Objectives.
(a) Answer these questions using the Ni/MH battery passage:
(i) How many papers were collected in the Special Issue?
(ii) Where are ongoing research activities in Ni/MH being conducted?
(iii) How many of the papers deal with electrolyte composition and additives?
(b) Extract the part of the Ni/MH battery passage starting with "2. Contributions" and going on through "batteries (five papers).".

Although Ni/MH batteries have an excellent track record for high abuse-tolerance and endurable service life, these batteries suffer from a relatively low gravitational energy density when comparing to rival Li-ion batteries [11]. The demand for higher mileage between charges limits the future perspectives of Ni/MH batteries in pure battery-powered electrical vehicles. In order to preempt the gap in energy density, ongoing research activities in Ni/MH are currently being conducted in the US, China, Japan, and Europe [12]. In this Special Issue of the journal Batteries, nineteen papers from research within the USA have been collected to reflect the current status of research and development in the area of Ni/MH batteries.

2. Contributions

The selected papers presented in this Special Issue are highlighted in this section. They are mainly from the research work conducted under a United States Department of Energy (DOE)–Advanced Research Projects Agency–Energy granted program (DE-AR0000386) and can be divided into four general categories: reviews on overall programs and Patents in the area (four papers); metal hydride (MH) alloys used as negative electrode active materials in Ni/MH batteries (eight papers); electrolyte composition and additives (two papers); and uses of analytic tools to investigate the nature and failure modes of components in Ni/MH batteries (five papers).

Provided material.
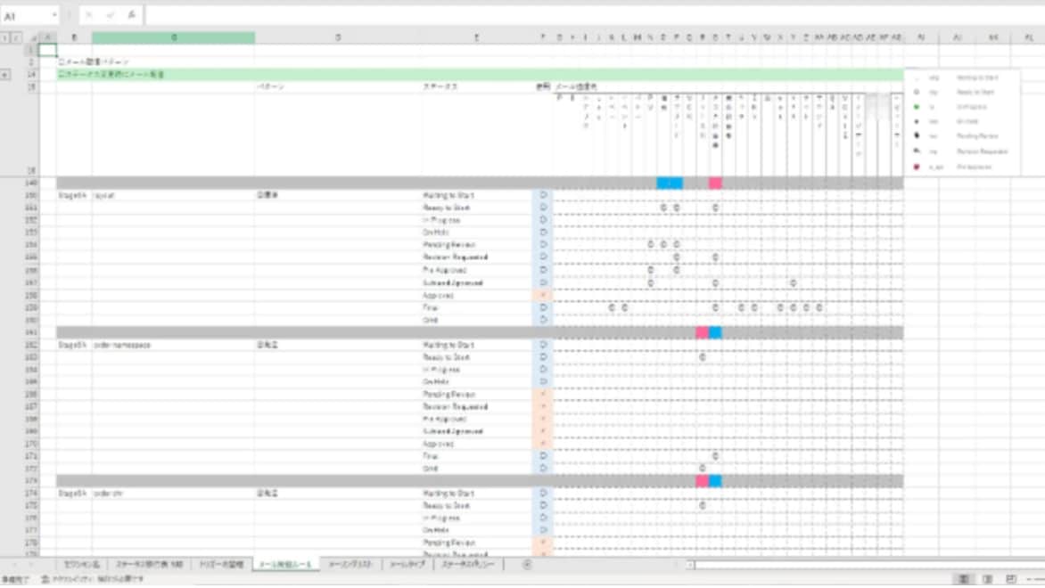Click the pink cell in the gray row 149
Viewport: 1045px width, 588px height.
[x=715, y=183]
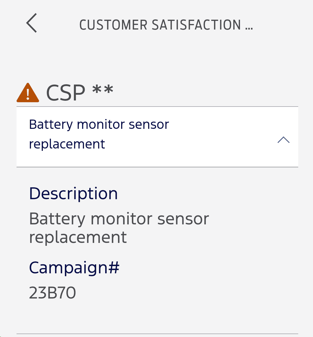Viewport: 313px width, 337px height.
Task: Click the word "sensor" in the gray description text
Action: [183, 219]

Solutions.
(a)
(i) Nineteen.
(ii) The US, China, Japan, and Europe.
(iii) Two.

(b)
2. Contributions

The selected papers presented in this Special Issue are highlighted in this section. They are mainly from the research work conducted under a United States Department of Energy (DOE)–Advanced Research Projects Agency–Energy granted program (DE-AR0000386) and can be divided into four general categories: reviews on overall programs and Patents in the area (four papers); metal hydride (MH) alloys used as negative electrode active materials in Ni/MH batteries (eight papers); electrolyte composition and additives (two papers); and uses of analytic tools to investigate the nature and failure modes of components in Ni/MH batteries (five papers).